Shark cage diving is not only an extreme sport for adrenaline junkies but allows us to come up close to sharks in their natural habitat so that we can understand them better. Although sharks are one of the world’s most dangerous predators and it’s easy to imagine them at their scariest, sharks are also graceful and majestic sea creatures that have an important role to play in the environment. Shark cage diving offers the opportunity for us to witness sharks in their own territory and to come closer to acknowledging that there is more to these animals than meets the eye.

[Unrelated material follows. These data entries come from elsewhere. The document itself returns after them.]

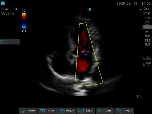The image size is (152, 114).
Task: Click the color Doppler velocity scale bar
Action: click(24, 21)
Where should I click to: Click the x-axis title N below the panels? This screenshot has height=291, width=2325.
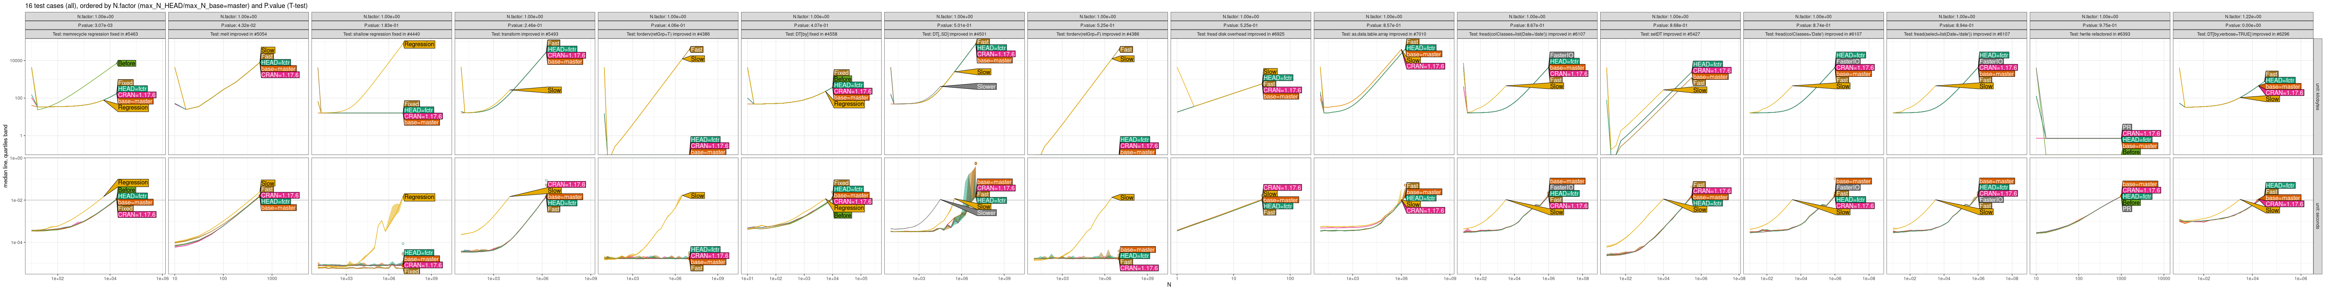click(1169, 286)
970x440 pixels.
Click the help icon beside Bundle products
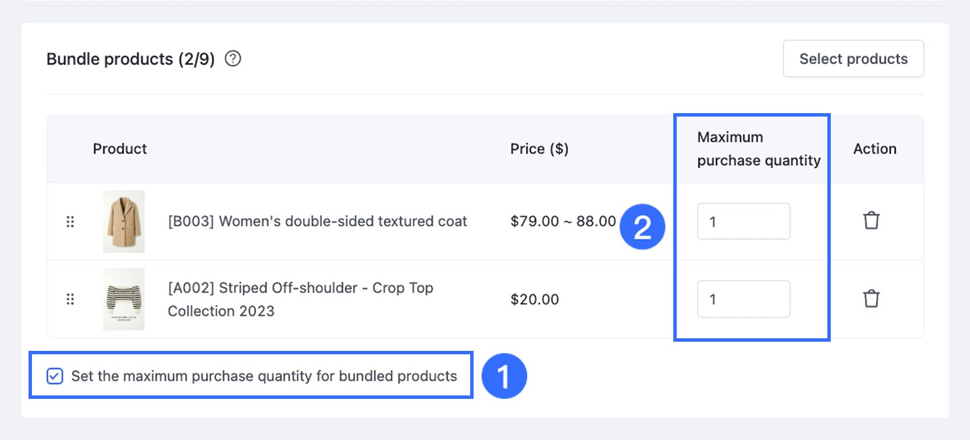point(233,59)
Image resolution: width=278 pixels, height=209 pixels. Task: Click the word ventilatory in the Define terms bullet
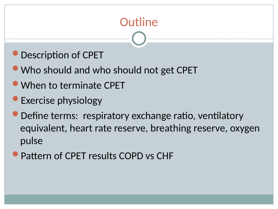pyautogui.click(x=221, y=116)
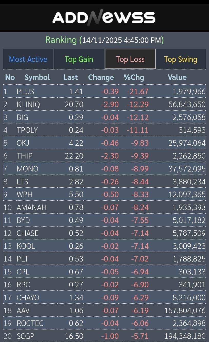Click the CHAYO symbol

click(x=28, y=297)
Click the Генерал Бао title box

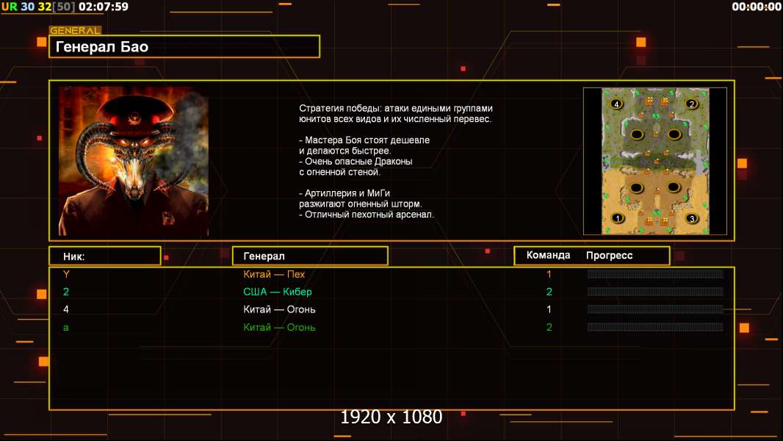[x=184, y=46]
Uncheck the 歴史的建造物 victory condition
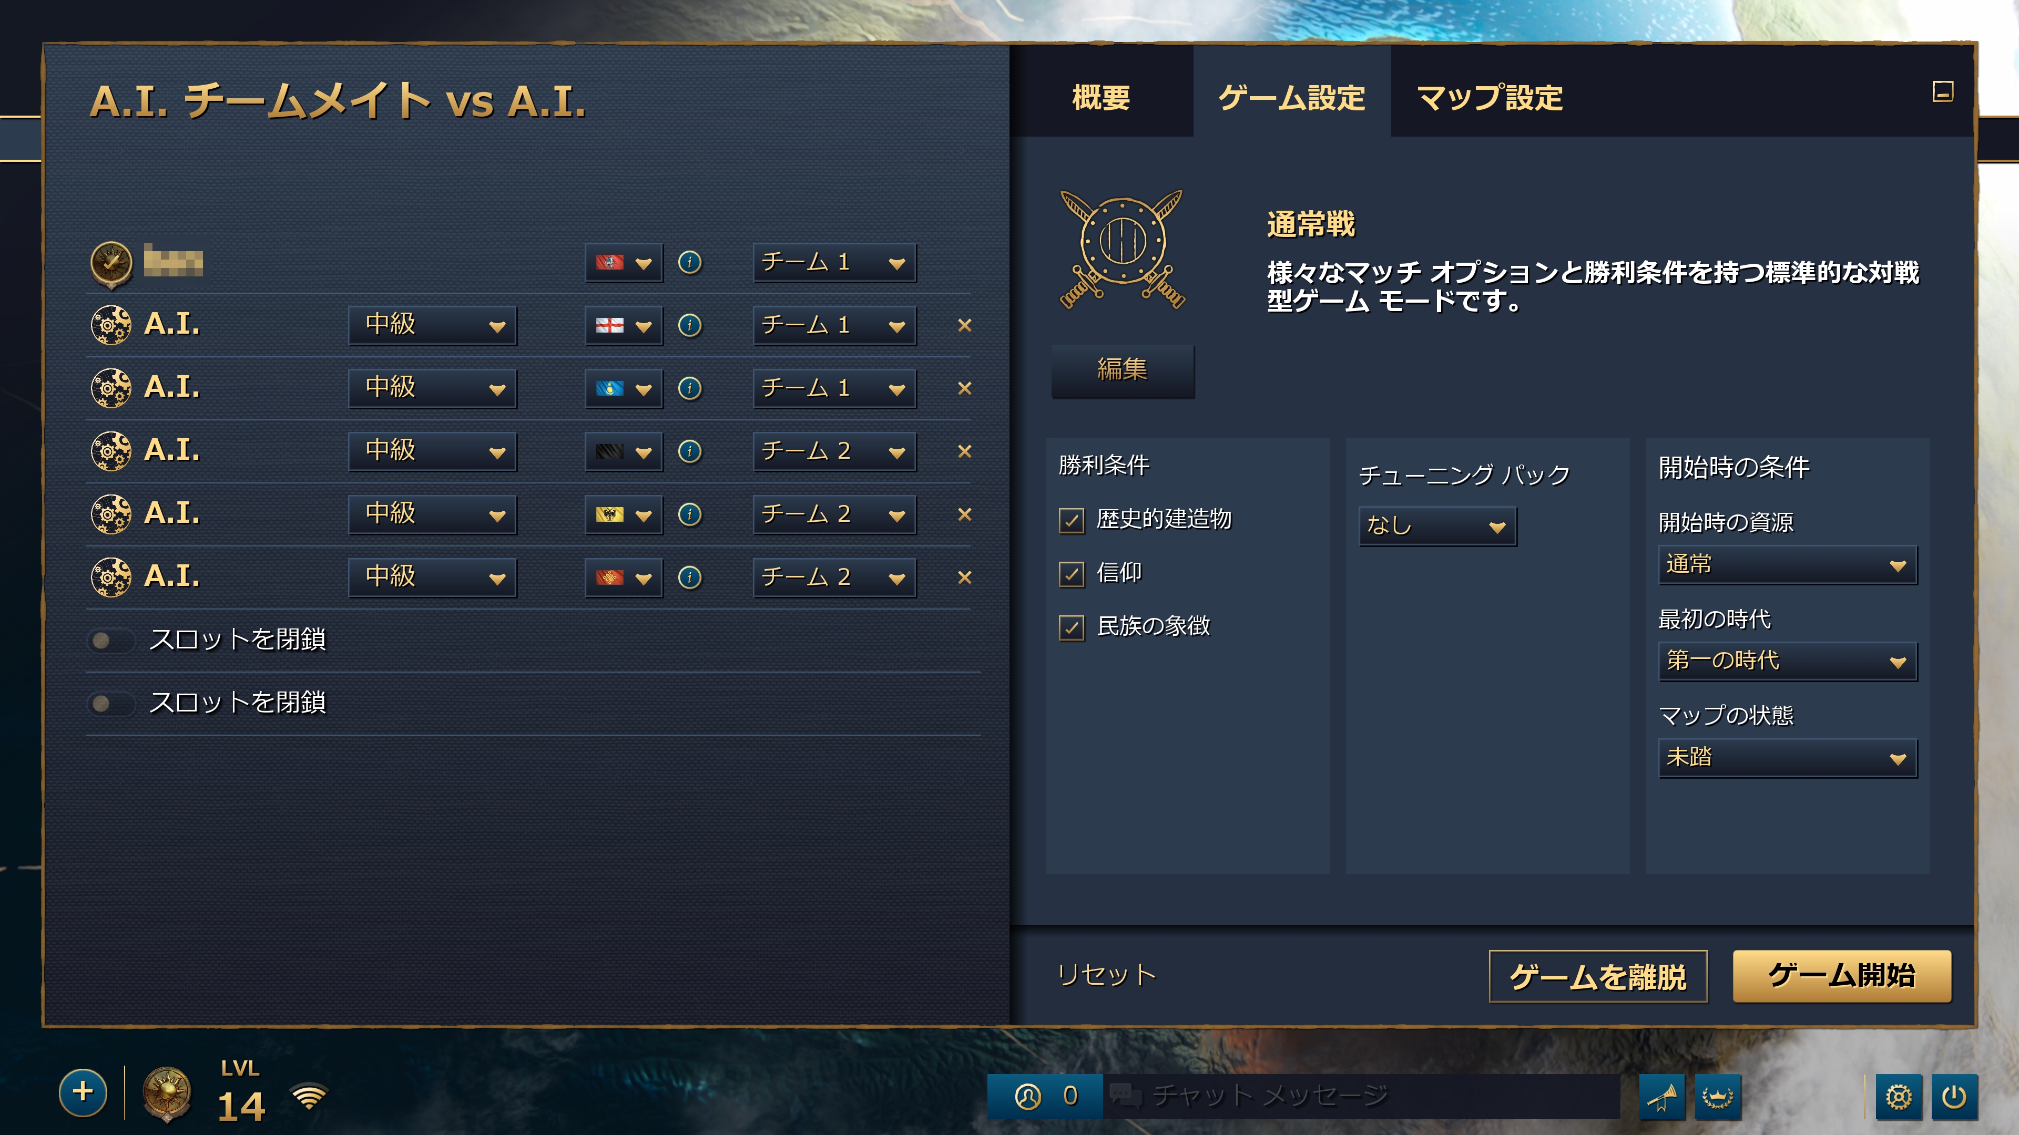This screenshot has width=2019, height=1135. (x=1071, y=520)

Sharks are probably one of the most misunderstood predators. But without sharks the sea would be overpopulated with seals and fish, resulting in an unbalanced eco-system: sharks are carnivorous, one of the main factors leading to their formidable reputations as some sharks such as Tiger Sharks will eat almost anything. One of the world’s largest Great White Shark populations can be found in Cape Town, due to the abundance of seals that live on Seal Island and by Shark Alley in Gansbaai.
The seals leave the island to feed in the waters however whilst doing so, many are preyed on by sharks. If there wasn’t a large shark population along the coastline, eventually there would be an overpopulation of seals and not enough fish to feed them. Great White Sharks are roaming animals and new sharks are seen in the waters of the cape every day. The sharks travel vast distances to feed and breed but there is still an abundance of information to learn about these apex predators.
It has been argued that shark cage diving encourages sharks to hunt and feed on humans as diving companies that go into the waters throw fish and chum into the ocean to entice the sharks to come closer, it has been debated that sharks will learn to associate humans with being fed. Fortunately as mentioned Great White Sharks are roaming animals and do not stay in one particular area for a lifetime or even a long period of time. Great White Sharks have been tagged in the Cape in the past were spotted moving up the east coast of Africa only weeks after being tagged in Cape Town. One famous shark (Nicole) was tagged in Gansbaai and after 99 days made it to Australia. If Great White Sharks were territorial and resident in one place then there may be cause for concern but thankfully they are not.
For a very long time Great White Sharks have been coming up to fishing boats as all fishing boats are basically baiting. There is no difference between the fishing boats and shark cage diving boats from baiting except that the shark boats are there to observe nature and the environment and educate people. Shark Cage diving has allowed researchers and documenters to come up close to sharks whilst remaining safe from their fierce jaws. Safely behind bars in steel cages, they have been able to make recordings and watch how sharks behave when they are in their own territory.
False Bay and Gansbaai have become a hot spot for photographers and documenters over the last decades as the shark population is large; incredible photographs and footage have been taken of sharks breeching and hunting their prey.
Lastly, shark cage diving invites tourists and locals to get a different perspective of sharks. Without a doubt the experience will give you an adrenaline rush, but it will also allow you to repel the fears and misconceptions about sharks, and will give you an opportunity to have an inside look on how sharks behave underwater.